## EXERCISE GOAL
Locate the line containing "The height and width of the screenshot is (441, 248)." in the material below; repeat it and every line after it, exactly as written.

DATASET START

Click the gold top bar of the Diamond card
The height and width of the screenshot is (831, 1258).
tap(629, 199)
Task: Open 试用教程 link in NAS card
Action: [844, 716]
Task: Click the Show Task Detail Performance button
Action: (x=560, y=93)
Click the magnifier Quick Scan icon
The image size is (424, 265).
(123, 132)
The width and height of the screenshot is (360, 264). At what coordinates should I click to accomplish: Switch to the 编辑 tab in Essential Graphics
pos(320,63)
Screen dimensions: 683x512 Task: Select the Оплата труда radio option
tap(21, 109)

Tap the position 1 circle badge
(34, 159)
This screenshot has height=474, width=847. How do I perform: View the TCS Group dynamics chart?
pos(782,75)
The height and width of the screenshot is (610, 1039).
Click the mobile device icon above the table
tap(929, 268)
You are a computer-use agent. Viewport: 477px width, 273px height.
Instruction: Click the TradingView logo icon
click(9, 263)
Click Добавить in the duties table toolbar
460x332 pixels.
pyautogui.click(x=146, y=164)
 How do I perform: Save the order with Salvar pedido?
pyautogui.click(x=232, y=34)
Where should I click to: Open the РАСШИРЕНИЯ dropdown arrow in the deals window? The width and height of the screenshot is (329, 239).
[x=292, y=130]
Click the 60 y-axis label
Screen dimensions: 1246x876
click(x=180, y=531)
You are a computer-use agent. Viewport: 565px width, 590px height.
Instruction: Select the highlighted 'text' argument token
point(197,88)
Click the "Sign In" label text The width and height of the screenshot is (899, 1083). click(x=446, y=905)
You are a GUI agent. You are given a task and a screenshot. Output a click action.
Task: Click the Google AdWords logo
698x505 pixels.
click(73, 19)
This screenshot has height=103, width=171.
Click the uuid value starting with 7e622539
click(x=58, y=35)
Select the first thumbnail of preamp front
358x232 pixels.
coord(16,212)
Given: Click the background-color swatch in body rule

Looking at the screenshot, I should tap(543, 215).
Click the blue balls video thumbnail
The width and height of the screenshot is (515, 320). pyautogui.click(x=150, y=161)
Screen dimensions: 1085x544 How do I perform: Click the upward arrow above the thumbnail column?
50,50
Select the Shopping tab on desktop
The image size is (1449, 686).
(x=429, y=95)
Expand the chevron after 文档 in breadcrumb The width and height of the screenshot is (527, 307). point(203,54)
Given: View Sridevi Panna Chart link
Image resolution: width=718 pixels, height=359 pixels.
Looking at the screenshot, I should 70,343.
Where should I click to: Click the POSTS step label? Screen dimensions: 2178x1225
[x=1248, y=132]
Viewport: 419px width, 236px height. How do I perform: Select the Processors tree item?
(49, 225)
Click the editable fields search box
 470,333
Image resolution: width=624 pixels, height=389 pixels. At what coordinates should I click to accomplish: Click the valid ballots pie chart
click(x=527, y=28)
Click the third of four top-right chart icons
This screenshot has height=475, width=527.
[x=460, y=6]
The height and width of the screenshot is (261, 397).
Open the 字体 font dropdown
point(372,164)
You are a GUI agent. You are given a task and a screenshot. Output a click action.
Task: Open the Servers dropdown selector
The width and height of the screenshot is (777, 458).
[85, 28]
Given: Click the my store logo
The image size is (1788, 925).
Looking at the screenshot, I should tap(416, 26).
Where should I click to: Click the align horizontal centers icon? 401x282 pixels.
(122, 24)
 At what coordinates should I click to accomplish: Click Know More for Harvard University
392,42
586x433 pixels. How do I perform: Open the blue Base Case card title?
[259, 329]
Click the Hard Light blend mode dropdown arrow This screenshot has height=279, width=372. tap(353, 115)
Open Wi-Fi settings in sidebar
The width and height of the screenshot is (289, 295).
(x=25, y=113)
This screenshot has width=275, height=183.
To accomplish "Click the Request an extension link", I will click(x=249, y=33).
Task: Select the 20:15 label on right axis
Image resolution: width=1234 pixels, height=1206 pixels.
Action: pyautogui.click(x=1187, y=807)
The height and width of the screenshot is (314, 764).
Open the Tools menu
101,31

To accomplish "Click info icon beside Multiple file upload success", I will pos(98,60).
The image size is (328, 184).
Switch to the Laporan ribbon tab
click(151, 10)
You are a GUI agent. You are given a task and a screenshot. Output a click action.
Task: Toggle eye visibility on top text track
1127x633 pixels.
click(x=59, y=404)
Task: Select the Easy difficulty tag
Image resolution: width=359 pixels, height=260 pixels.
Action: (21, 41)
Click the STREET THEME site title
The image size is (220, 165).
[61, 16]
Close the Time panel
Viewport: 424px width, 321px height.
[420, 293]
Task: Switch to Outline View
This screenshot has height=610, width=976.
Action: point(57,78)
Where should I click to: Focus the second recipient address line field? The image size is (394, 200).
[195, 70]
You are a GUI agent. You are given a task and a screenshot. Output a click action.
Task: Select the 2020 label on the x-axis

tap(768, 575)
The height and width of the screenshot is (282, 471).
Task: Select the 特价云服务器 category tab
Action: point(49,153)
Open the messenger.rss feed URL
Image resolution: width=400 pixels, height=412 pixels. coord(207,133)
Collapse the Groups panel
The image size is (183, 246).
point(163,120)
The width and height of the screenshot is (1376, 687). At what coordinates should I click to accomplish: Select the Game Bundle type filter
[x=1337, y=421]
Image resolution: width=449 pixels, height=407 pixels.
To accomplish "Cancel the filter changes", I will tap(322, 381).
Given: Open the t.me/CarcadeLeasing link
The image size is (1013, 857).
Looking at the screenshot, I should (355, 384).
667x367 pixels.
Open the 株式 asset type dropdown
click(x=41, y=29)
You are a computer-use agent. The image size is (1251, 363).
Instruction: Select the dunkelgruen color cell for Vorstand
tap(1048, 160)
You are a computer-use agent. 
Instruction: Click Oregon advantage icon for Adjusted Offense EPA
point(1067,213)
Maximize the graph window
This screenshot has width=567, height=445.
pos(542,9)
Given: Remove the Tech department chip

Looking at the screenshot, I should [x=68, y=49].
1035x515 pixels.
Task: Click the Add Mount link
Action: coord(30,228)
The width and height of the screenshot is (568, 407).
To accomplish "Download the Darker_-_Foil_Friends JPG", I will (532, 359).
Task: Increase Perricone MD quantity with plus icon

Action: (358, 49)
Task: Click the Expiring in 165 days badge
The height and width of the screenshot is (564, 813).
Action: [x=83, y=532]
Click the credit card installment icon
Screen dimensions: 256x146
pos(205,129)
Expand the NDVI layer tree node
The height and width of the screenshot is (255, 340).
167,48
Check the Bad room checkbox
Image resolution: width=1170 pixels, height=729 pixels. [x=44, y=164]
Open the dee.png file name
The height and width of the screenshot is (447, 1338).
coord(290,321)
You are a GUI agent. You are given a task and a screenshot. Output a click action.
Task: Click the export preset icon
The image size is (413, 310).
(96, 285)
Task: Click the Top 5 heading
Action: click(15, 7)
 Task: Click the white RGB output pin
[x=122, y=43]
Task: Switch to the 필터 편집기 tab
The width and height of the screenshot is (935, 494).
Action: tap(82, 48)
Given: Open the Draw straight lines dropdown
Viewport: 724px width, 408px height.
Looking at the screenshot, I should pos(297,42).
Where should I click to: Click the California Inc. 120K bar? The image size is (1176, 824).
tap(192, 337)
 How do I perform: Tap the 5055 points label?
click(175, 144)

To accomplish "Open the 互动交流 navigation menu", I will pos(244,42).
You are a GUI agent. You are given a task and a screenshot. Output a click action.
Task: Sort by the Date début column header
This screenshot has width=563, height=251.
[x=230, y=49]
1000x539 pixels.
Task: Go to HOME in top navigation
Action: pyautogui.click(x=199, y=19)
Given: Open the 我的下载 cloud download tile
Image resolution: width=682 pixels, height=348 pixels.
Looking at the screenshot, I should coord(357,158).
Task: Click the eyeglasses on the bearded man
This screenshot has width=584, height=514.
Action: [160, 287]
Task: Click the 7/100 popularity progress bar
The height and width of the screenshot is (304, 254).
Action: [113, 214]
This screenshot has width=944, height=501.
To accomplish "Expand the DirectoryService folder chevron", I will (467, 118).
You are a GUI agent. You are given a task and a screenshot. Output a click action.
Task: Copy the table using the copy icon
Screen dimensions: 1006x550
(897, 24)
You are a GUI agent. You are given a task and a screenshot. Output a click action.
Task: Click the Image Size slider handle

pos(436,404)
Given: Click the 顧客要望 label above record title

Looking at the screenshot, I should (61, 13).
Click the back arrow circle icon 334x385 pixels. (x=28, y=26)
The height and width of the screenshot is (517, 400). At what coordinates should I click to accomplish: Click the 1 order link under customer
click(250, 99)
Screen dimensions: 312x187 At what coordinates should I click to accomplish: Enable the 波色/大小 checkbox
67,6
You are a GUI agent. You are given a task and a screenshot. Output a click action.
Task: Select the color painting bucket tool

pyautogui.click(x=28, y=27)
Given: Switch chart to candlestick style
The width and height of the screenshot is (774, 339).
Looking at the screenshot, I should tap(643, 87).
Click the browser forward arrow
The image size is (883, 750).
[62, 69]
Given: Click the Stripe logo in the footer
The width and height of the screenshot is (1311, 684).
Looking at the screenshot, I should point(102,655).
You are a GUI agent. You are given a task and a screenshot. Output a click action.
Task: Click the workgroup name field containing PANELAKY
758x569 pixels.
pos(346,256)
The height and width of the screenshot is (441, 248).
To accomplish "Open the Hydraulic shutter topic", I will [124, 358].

DATASET END

## ANSWER SECTION
The height and width of the screenshot is (441, 248).
To accomplish "Open the Hydraulic shutter topic", I will [124, 358].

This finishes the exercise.